Sometimes, the challenge is deeper. A single word can contain a universe of cultural meaning. The German word Waldeinsamkeit describes the unique feeling of solitude and spiritual connection one feels when alone in a forest. A translator could write “forest loneliness,” but that phrase is sterile; it lacks the deep romantic and philosophical connotations the word holds for a German speaker. The translator must then make a difficult choice: use a less precise but more poetic phrase, keep the original term and explain it in a footnote, or try to weave the concept into the verse over several lines. Each choice alters the reader’s experience.
The Impossible Pun: When Words Play Double Games
If there is one feature of poetry that is truly “untranslatable,” it is the pun. Wordplay relies on the happy accident of a single word having multiple, often contradictory, meanings or sounding like another word. This is, by definition, language-specific.
Shakespeare is the undisputed master of the untranslatable pun. In Romeo and Juliet, a dying Mercutio, stabbed and bleeding, tells his friends:
“Ask for me to-morrow, and you shall find me a grave man.”
The genius lies in the double meaning of “grave”—both serious and in a burial plot. This grim, witty wordplay is impossible to replicate directly in another language. A translator is faced with an unenviable set of options:
- Translate one meaning: Simply translate “serious man,” losing the pun and much of Mercutio’s character.
- Explain it: Use a footnote to explain the pun, which rips the reader out of the moment and destroys the theatrical effect.
- Invent a new pun: This is the most creative and difficult path. The translator must find a different word in the target language that carries a similar double meaning appropriate to the context. It’s a moment where the translator must become a poet themselves.

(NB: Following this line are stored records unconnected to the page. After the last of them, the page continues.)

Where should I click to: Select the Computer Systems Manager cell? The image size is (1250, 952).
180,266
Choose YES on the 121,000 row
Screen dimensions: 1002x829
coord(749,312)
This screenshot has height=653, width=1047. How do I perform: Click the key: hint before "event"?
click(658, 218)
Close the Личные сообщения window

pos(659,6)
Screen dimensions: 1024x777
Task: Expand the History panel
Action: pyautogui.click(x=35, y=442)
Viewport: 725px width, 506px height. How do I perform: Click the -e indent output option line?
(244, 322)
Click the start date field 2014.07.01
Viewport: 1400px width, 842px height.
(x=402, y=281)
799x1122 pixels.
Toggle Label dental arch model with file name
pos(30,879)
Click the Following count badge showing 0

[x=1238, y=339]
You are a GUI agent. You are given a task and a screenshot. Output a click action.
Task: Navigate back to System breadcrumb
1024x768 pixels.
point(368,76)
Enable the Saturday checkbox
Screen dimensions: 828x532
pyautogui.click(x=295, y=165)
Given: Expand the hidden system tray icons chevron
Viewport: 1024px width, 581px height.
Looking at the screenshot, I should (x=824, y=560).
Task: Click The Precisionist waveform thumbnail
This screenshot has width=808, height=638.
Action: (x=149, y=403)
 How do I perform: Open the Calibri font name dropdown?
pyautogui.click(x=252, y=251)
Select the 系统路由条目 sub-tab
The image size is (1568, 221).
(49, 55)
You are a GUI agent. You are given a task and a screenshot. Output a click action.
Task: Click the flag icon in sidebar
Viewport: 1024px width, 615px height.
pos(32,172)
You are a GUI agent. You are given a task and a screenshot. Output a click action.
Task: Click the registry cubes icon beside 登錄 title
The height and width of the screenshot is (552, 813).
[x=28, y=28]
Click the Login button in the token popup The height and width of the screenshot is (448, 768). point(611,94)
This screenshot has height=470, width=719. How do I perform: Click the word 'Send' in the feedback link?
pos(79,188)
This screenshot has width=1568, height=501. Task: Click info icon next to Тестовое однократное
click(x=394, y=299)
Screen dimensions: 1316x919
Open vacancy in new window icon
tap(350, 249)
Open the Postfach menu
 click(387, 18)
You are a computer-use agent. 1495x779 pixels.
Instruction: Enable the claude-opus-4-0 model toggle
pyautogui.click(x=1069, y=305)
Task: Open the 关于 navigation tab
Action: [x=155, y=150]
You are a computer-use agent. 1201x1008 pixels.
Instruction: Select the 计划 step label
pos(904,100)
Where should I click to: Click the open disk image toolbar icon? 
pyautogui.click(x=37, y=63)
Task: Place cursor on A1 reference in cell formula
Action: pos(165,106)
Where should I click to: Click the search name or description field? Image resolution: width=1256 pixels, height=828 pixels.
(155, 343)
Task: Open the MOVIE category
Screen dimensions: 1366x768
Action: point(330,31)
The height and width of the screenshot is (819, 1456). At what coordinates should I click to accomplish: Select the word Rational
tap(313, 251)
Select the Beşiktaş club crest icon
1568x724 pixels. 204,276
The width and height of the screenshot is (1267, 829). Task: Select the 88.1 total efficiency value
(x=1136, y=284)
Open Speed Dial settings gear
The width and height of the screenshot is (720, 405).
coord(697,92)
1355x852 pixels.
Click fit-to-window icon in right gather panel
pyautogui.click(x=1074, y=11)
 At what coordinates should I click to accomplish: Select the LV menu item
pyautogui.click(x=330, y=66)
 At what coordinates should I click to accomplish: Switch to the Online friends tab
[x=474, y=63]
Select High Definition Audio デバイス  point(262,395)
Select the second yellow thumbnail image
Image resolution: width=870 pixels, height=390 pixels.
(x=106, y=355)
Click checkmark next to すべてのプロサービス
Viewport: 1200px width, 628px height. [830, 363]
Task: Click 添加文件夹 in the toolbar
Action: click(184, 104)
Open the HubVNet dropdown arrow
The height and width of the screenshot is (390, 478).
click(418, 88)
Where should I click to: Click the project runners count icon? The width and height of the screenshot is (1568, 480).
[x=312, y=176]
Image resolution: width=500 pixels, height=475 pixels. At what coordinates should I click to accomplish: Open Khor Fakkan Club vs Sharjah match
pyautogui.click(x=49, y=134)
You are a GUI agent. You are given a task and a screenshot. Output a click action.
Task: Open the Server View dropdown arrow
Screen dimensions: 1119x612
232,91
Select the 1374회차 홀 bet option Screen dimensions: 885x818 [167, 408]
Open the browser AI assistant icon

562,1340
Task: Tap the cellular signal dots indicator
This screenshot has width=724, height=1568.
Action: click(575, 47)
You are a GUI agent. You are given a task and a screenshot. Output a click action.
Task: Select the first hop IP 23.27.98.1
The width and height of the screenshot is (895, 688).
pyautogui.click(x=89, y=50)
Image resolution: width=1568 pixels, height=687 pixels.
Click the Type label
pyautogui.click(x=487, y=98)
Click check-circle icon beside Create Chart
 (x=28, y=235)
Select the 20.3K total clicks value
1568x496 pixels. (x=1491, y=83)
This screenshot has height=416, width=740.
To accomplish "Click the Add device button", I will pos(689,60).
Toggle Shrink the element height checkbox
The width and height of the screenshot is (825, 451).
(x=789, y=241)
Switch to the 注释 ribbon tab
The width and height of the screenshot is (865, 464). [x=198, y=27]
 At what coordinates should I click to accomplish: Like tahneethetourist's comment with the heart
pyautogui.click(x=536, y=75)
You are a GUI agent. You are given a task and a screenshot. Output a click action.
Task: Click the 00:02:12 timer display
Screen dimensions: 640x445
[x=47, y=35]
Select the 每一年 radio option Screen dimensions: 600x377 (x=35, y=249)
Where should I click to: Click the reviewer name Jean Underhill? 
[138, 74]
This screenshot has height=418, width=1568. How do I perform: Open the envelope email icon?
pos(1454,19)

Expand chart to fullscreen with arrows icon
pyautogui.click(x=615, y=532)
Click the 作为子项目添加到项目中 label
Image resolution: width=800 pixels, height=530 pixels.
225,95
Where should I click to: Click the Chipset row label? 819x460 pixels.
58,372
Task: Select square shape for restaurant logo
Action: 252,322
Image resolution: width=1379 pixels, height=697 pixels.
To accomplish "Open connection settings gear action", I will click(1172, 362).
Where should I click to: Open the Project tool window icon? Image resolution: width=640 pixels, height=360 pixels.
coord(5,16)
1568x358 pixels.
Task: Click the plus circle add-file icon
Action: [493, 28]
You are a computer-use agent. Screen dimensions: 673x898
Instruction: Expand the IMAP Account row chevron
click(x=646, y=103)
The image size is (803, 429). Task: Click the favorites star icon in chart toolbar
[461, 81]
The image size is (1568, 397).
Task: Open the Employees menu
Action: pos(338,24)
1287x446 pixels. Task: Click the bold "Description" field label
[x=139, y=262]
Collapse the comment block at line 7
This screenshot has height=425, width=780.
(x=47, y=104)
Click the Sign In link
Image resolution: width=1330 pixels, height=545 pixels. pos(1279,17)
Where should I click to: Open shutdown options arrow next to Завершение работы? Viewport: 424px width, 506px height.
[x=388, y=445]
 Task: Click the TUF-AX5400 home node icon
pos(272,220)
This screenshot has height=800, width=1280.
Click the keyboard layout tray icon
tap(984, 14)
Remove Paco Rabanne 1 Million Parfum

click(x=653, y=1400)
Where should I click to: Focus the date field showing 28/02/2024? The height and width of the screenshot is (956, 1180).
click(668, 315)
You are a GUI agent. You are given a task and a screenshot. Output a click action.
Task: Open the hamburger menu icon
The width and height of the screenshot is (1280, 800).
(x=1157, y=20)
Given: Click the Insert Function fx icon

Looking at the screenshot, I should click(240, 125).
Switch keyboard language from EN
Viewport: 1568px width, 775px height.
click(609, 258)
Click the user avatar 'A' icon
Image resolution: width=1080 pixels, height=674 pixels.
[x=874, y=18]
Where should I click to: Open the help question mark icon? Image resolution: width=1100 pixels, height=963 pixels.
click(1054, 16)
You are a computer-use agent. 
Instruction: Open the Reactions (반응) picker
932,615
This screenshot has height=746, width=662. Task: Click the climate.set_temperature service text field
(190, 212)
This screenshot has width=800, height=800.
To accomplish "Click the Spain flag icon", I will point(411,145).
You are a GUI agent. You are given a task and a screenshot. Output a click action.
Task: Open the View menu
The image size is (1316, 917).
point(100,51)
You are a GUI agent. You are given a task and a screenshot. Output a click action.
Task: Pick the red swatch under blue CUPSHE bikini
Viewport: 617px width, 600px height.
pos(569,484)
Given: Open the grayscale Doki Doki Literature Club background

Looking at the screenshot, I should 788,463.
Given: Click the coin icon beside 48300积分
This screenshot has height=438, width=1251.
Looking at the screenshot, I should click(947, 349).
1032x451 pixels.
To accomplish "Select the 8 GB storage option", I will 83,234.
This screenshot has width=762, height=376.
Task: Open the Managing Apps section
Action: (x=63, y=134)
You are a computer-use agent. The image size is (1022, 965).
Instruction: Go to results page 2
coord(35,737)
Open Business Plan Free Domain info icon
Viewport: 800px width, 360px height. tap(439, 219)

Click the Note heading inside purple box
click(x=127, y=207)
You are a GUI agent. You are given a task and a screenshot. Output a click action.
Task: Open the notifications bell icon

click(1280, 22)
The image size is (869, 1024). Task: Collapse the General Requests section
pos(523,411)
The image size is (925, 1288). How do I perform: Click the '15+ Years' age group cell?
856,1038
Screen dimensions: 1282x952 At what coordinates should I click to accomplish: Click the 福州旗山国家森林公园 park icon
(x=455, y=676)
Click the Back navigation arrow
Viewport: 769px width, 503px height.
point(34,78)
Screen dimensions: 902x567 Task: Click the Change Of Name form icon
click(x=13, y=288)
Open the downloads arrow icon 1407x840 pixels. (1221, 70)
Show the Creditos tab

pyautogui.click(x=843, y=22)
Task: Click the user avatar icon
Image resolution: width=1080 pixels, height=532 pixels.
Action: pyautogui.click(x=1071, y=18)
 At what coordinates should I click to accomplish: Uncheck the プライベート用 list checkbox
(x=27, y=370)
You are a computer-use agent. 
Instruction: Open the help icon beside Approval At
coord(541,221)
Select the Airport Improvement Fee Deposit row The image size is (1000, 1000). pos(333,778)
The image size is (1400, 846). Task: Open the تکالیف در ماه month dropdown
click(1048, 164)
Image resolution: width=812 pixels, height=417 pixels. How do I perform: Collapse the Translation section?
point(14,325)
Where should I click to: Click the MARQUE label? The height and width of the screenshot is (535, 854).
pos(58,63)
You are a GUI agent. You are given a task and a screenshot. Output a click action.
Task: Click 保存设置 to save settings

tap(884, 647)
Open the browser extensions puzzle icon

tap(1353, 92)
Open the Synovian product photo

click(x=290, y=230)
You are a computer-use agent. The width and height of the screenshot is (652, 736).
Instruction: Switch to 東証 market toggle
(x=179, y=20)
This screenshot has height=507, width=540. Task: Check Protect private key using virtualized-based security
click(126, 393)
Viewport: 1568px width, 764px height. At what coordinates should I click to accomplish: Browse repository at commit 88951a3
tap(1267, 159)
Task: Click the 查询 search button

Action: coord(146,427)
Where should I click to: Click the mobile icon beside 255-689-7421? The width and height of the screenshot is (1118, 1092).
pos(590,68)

The Ghost in the Machine: Cultural Resonance
Beyond individual words and phrases, poems are saturated with cultural resonance. They allude to myths, historical events, religious texts, and social norms that the original audience would understand instantly. This shared context is a silent partner in the poem’s meaning.
Translating Homer’s Odyssey, for instance, involves more than just finding the right words for ships and gods. When Homer describes the “rosy-fingered Dawn,” a modern English reader appreciates the beautiful image. But for the ancient Greek audience, those words instantly invoked Eos, the goddess of the dawn, with her entire mythological backstory. While the translator can convey the image, can they truly convey the full weight of that cultural shorthand? The resonance is inevitably different.
The translator must act as a cultural bridge, deciding how much context to embed within the poem itself and how much to leave for the reader to discover. They must create a new text that can stand on its own, offering its new audience an experience that is emotionally and intellectually parallel to the original, even if it’s not identical.
The Translator as Co-Creator
So, is poetry what gets lost in translation? Perhaps. But it is also what is reborn. The process is not one of mechanical substitution but of deep, empathetic interpretation and artistic recreation. The translator must dismantle the original poem down to its essential components—its sound, its imagery, its feeling, its ideas—and then rebuild it using the unique materials of a new language.
A great translation is not a shadow of the original; it is a new poem that sings in harmony with it. It allows a soul from one time and place to speak directly to a soul in another. The translator, far from being a traitor (as the Italian adage traduttore, traditore suggests), becomes a vital co-creator, giving the poem a new body, a new voice, and a new life.